Definition 6.1 (Wasserstein distances).

Let $(\mathcal{X}, d)$ be a ${\color{red}{\textbf{Polish metric space}}}$, and let $p \in
> [1, \infty)$
. For any two probability measures $\mu$,$\nu$ on
$\mathcal{X}$, the Wasserstein distance of order $p$ between $\mu$
and $\nu$ is defined by the formula …

Page 115:

Theorem 6.15 (Wasserstein distance is controlled by weighted total
variation).

Let $\mu$ and $\nu$ be two probability measures on a ${\color{red}{\textbf{Polish space}}}$
$(\mathcal{X}, d)$. Let $p \in [1, \infty)$ and $x_0 \in \mathcal{X}$. Then …

Page 115:

Particular Case 6.16.

In the case $p=1$, if the diameter of $\mathcal{X}$ is
bounded by $D$, this bound implies $W_1(\mu,\nu) \leq D \lVert \mu – \nu \rVert_{TV} $ (Limone's note: $\lVert \mu – \nu \rVert_{TV}$ is/should be the total variation distance)

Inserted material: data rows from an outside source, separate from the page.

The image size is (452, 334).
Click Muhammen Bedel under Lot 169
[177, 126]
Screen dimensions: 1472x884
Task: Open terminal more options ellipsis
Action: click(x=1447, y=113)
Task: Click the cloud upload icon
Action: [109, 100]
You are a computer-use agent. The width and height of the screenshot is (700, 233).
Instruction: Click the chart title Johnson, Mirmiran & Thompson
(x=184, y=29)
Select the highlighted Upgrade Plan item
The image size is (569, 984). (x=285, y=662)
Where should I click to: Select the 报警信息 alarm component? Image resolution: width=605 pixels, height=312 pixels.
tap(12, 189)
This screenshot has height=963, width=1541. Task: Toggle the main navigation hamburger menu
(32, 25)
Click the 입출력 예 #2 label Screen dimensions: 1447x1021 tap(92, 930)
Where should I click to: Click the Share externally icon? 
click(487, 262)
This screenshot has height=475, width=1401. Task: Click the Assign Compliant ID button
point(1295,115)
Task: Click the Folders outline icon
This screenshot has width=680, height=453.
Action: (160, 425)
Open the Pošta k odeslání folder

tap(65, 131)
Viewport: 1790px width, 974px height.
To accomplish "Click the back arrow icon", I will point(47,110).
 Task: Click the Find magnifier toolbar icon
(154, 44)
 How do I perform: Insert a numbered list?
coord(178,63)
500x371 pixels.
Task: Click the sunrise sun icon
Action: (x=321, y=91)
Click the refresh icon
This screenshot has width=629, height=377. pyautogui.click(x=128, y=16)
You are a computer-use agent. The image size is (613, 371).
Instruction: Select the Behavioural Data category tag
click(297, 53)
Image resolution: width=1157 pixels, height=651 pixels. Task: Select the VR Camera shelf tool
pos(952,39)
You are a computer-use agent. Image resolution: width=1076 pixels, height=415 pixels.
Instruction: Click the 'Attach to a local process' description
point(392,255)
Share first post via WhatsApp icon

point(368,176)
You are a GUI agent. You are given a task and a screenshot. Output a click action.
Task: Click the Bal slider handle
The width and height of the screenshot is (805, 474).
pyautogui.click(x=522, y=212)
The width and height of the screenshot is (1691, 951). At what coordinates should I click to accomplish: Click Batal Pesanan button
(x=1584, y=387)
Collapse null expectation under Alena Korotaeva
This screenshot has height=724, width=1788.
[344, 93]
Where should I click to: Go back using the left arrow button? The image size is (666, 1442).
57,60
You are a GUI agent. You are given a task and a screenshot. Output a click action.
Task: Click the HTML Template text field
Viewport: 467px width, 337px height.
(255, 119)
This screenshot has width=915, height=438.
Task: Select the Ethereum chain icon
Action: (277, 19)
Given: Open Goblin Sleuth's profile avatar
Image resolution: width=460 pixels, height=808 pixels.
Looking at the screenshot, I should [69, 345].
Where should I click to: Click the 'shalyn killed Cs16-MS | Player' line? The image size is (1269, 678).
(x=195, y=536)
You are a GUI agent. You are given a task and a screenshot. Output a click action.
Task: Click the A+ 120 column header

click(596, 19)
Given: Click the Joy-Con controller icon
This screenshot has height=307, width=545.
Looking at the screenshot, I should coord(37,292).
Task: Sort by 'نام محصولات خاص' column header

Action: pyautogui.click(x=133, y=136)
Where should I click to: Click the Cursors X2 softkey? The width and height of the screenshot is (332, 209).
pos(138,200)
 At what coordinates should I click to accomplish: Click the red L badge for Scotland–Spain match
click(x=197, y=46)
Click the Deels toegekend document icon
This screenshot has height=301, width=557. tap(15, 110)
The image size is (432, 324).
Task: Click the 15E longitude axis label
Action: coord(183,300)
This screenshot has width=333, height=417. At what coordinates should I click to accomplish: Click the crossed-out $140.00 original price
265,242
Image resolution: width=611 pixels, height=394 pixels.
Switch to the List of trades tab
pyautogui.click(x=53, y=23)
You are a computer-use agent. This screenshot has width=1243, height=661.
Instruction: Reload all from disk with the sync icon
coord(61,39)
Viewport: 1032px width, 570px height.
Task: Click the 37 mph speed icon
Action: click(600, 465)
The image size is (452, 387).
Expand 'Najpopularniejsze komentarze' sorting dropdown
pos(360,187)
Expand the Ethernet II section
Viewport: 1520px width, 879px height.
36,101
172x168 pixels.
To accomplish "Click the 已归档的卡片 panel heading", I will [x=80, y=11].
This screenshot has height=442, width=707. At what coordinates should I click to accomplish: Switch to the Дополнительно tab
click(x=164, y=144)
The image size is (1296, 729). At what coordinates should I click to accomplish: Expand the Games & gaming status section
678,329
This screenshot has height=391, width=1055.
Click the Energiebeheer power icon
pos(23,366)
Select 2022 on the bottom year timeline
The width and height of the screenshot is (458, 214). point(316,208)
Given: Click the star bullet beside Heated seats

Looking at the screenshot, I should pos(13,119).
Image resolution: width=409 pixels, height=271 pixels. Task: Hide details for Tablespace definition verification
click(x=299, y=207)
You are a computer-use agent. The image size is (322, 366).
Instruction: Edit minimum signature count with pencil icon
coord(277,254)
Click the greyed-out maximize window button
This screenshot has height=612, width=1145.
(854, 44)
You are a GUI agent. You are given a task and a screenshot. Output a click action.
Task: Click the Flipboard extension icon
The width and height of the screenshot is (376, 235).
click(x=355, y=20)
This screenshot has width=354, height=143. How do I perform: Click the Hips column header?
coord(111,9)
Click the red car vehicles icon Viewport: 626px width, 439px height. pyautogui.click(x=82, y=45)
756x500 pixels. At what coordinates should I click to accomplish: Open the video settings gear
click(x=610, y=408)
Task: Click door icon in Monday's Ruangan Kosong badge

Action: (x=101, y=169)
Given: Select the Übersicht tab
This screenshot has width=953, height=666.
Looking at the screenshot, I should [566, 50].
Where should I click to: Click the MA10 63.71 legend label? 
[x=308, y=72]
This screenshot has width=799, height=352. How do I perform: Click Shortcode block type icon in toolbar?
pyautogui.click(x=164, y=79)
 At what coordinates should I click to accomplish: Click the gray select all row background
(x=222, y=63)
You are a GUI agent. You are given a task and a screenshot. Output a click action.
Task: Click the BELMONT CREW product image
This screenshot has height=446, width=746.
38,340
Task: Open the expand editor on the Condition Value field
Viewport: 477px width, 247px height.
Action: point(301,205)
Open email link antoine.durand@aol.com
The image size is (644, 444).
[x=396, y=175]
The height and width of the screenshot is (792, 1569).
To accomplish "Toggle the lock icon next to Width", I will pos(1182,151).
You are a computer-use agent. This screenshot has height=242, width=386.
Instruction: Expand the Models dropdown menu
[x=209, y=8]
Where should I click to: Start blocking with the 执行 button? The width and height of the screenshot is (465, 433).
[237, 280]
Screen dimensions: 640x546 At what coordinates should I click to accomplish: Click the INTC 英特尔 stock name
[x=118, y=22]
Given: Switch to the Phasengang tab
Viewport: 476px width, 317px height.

Introduction (part 2). In the following excerpts of Tsybakov (2009) Introduction to nonparametric estimation, Tsybakov defines the total variation distance among two probability measures $P$ and $Q$ on a ${\color{blue}{\textbf{measurable space}}}$ $\left(\mathcal{X},\mathcal{A}\right)$ (with "The sample space $\mathcal{X}$, the $\sigma-$algebra $\mathcal{A}$", on page 121):

Page 83:

2.4 Distances between probability measures

Let $\left(\mathcal{X},\mathcal{A}\right)$ be a ${\color{blue}{\textbf{measurable space}}}$ and let $P$ and $Q$ be two probability measures on $\left(\mathcal{X},\mathcal{A}\right)$.
Suppose that $\nu$ is a $\sigma-$finite measure on $\left(\mathcal{X},\mathcal{A}\right)$ satisfying $P\ll\nu$ and $Q\ll\nu$.
Define $p = \frac{dP}{d\nu}$, $q = \frac{dQ}{d\nu}$. Observe that such a measure $\nu$ always exists since we can take, for example, $\nu = P + Q$.

Page 83:

Definition 2.4

The total variation distance between P and Q is defined as follows: $V(P,Q)=$

Question. Since both Villani and Tsybakov introduce the total variation distance in their books, is the ${\color{red}{\textbf{Polish space}}}$ $(\mathcal{X}, d)$ introduced by Villani the same, or similar, to the ${\color{blue}{\textbf{measurable space}}}$ $\left(\mathcal{X},\mathcal{A}\right)$ introduced by Tsybakov?

Note. My question does not depend on the different notations used by Villani and Tsybakov to indicate the probability measures ($\mu$ and $\nu$, in Villani are , respectively, $P$ and $Q$ in Tsybakov)!

Best Answer

In stating his definitions, Villani always assumes that all measures are defined on the Borel $\sigma$-algebra of a Polish space. The topology and/or distance do not play any role in the definition of the total variation, since the latter only depends on the measurable structure.

Thus, Villani's definition is simply a particular case of other standard definitions in the literature. It is particular only in that he assumes the $\sigma$-algebra $\mathcal A$ to be the Borel $\sigma$-algebra of a given Polish topological space $X$, and the measurable space which Villani implicitly uses is the space $(X,\mathcal A)$.

This does not affect the definition of total variation in any other way.